Information:
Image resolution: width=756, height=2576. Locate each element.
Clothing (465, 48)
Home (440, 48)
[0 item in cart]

---

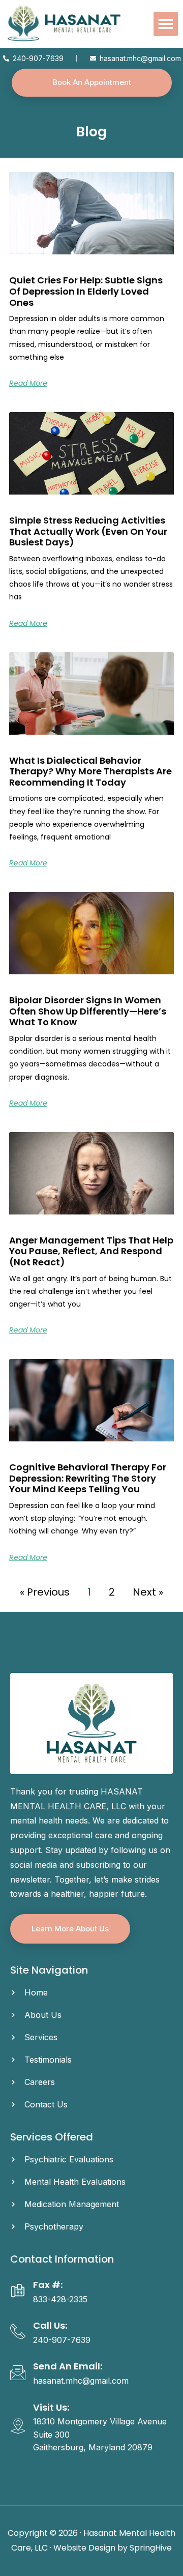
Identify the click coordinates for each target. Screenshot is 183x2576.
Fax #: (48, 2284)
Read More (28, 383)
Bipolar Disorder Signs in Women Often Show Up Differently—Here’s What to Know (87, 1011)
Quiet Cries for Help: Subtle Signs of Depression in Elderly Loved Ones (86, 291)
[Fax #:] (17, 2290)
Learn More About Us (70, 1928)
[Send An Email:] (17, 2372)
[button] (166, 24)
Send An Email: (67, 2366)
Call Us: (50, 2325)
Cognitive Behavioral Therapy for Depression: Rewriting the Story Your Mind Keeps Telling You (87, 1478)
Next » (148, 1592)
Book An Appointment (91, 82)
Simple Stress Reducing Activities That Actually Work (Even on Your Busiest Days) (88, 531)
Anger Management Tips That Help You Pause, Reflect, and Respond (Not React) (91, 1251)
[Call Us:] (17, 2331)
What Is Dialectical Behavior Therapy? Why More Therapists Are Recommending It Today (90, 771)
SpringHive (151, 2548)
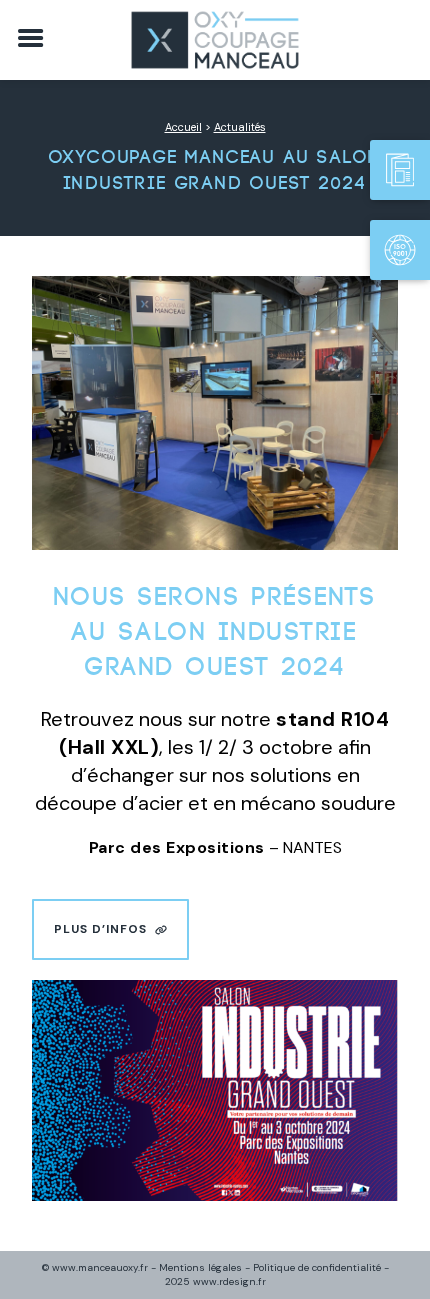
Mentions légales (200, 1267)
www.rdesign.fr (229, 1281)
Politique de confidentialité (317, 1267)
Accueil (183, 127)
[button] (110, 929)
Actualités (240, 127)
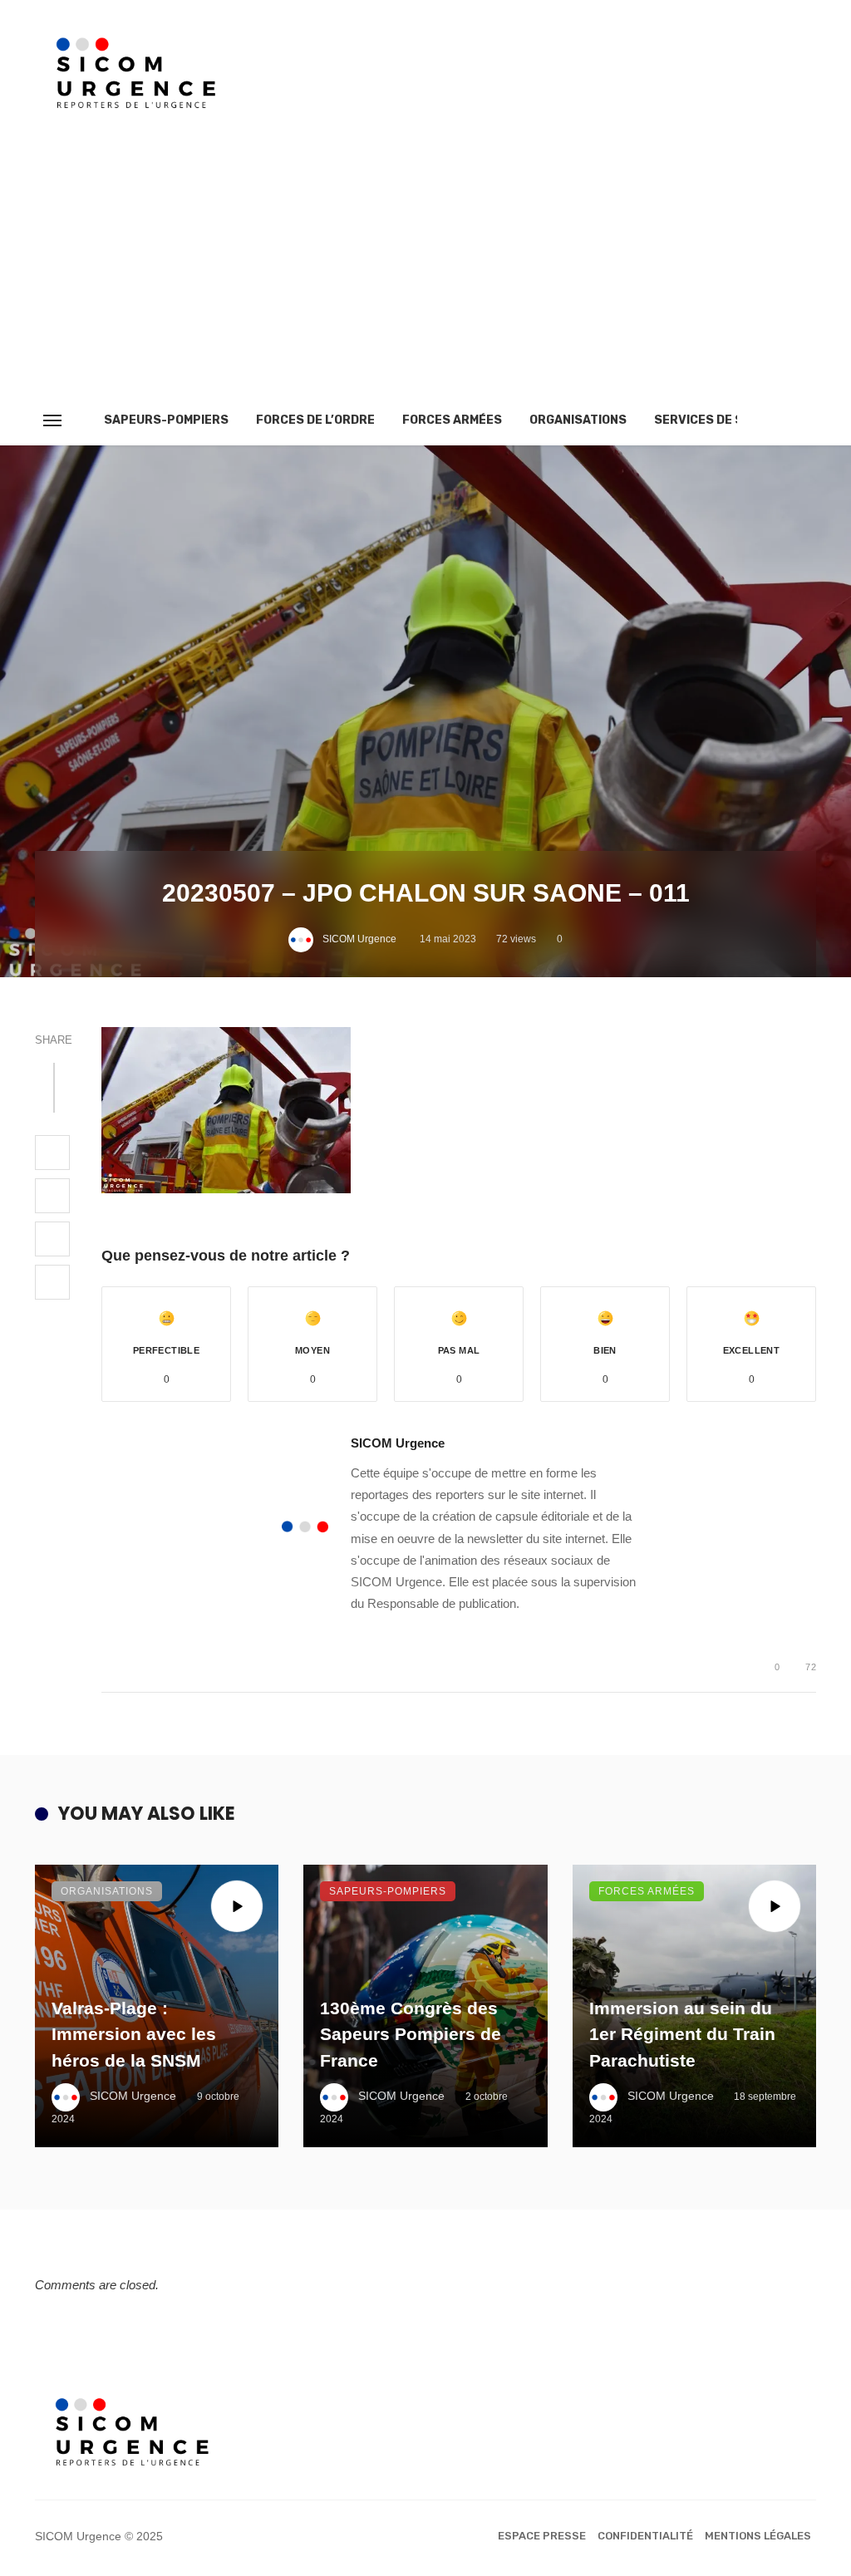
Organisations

What is required: Determine how many lines of the data include the word "Signs". Reply with the count and no other text.

Result of this exercise: 2